Rationale: Although esophageal compression due to cardiomegaly may be a risk factor of drug-induced esophageal injuries (DIEIs), the causal relationship between the two conditions has not been fully demonstrated.

Patient Concerns: We present a case of a drug-induced esophageal ulcer caused by left atrial enlargement in a 44-year-old woman with end-stage hypertrophic cardiomyopathy. Upper gastrointestinal endoscopy showed a deep, circumferential ulcer in the middle thoracic esophagus. CT revealed that the esophagus was compressed between the enlarged left atrium (LA) and the vertebral body. In the upper gastrointestinal series, retention of contrast media was observed in the esophagus near the LA.

Diagnosis: The ulcer was a result of potassium chloride retention in the esophagus, which was compressed by the enlarged LA.
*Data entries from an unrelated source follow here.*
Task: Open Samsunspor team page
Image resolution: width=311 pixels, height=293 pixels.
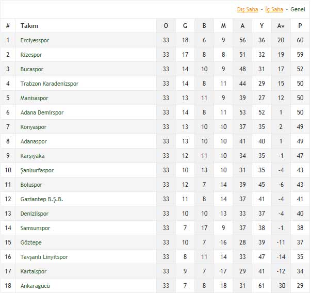Action: click(35, 228)
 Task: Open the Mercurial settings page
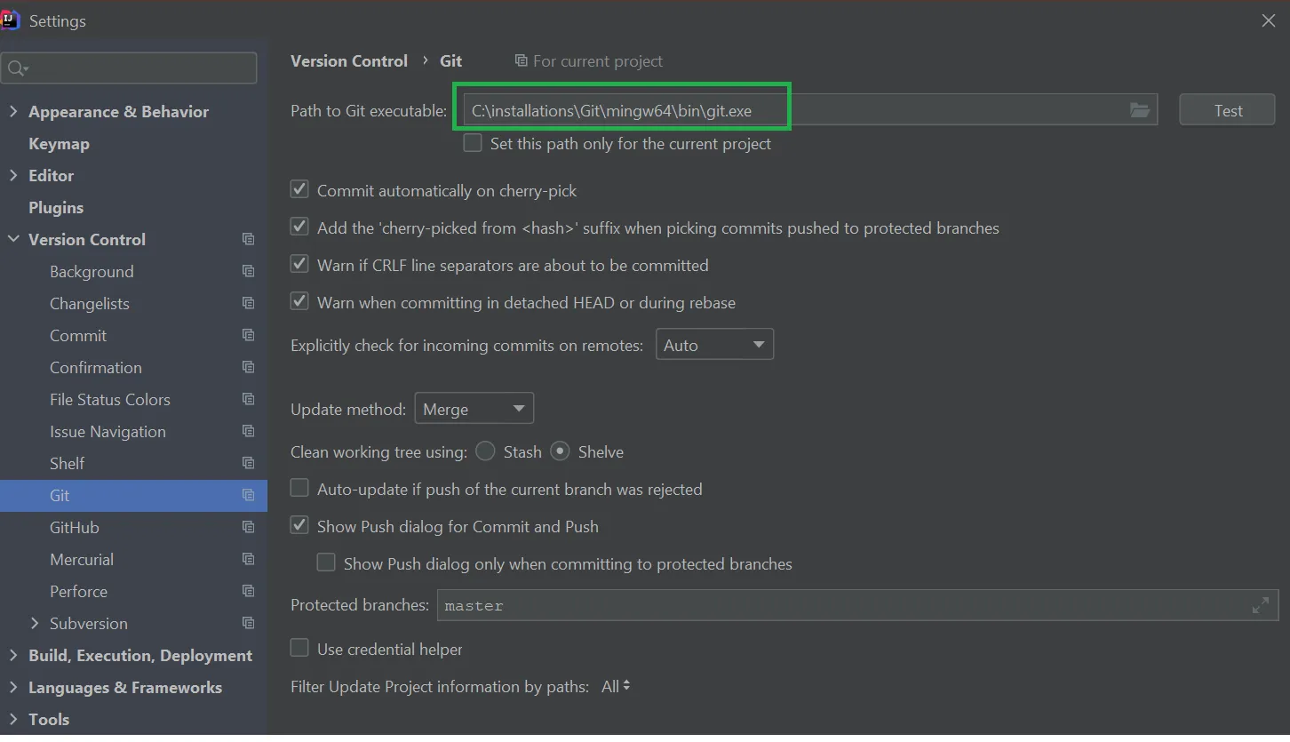pyautogui.click(x=82, y=559)
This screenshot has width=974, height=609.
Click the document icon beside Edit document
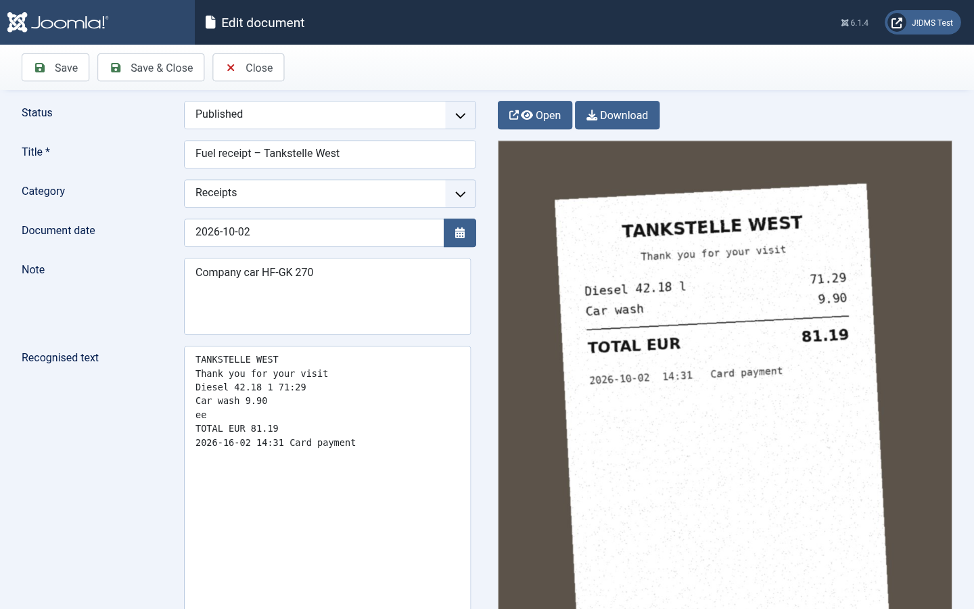coord(210,22)
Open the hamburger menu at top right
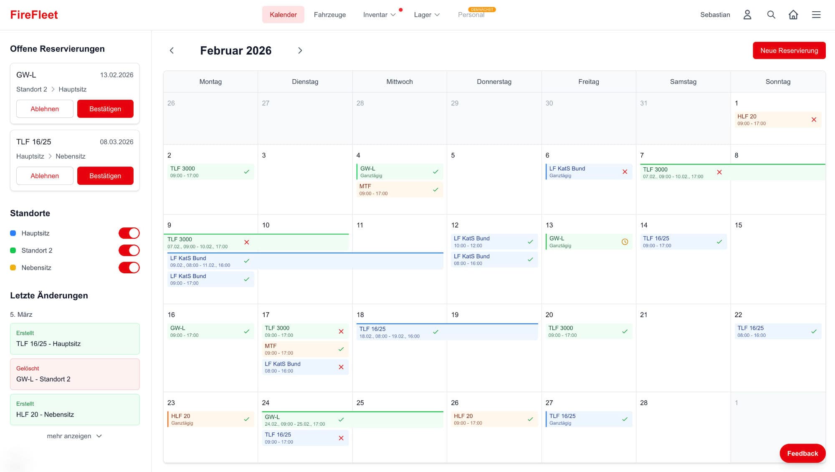This screenshot has width=835, height=472. coord(816,15)
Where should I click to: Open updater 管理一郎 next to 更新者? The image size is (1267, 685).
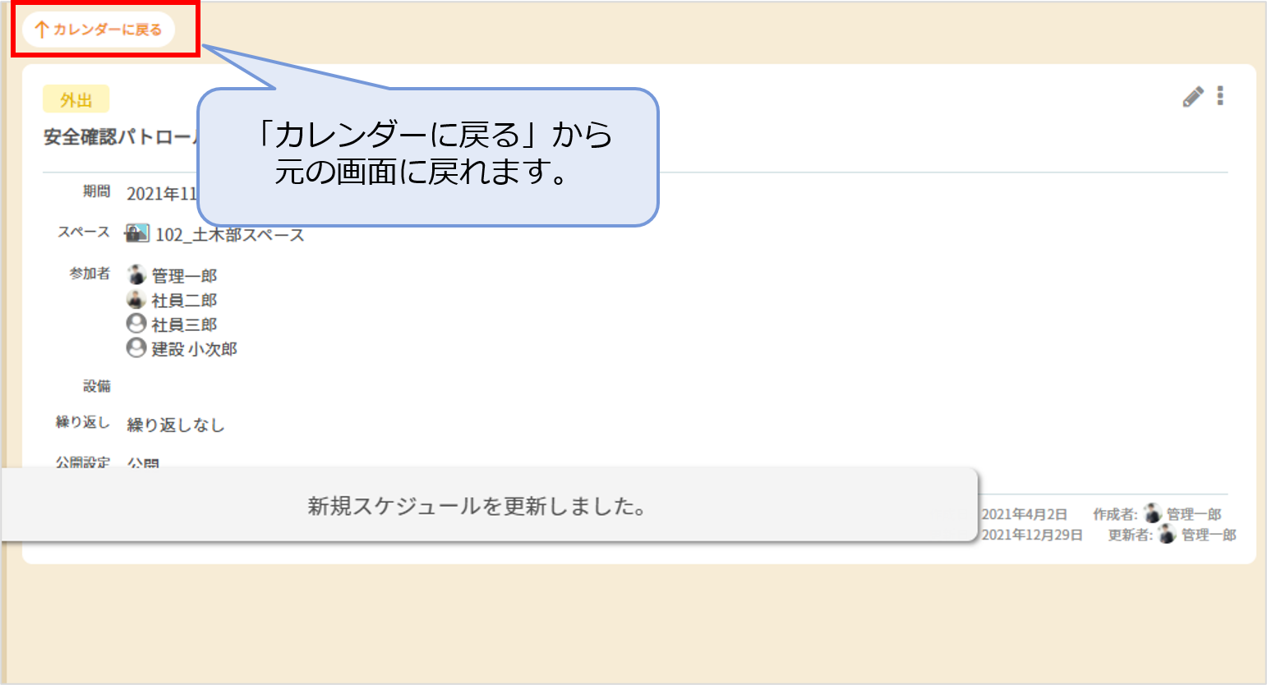click(x=1209, y=535)
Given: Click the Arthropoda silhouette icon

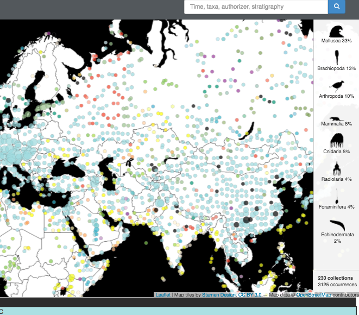Looking at the screenshot, I should 336,85.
Intervention: After cessation of potassium chloride administration for 2 months, the ulcer healed and a stricture developed. Two years after the ulcer development, the patient underwent heart transplantation, and subsequent endoscopic balloon dilation was performed for the esophageal stricture.

Outcomes: The patient's oral intake recovered completely without any ulcer recurrence.

Lessons: The case demonstrated that esophageal compression by the enlarged LA caused a drug-induced esophageal ulcer. Preventive care and treatment measures for DIEIs, including an anatomical approach, should be considered for patients with LA enlargement.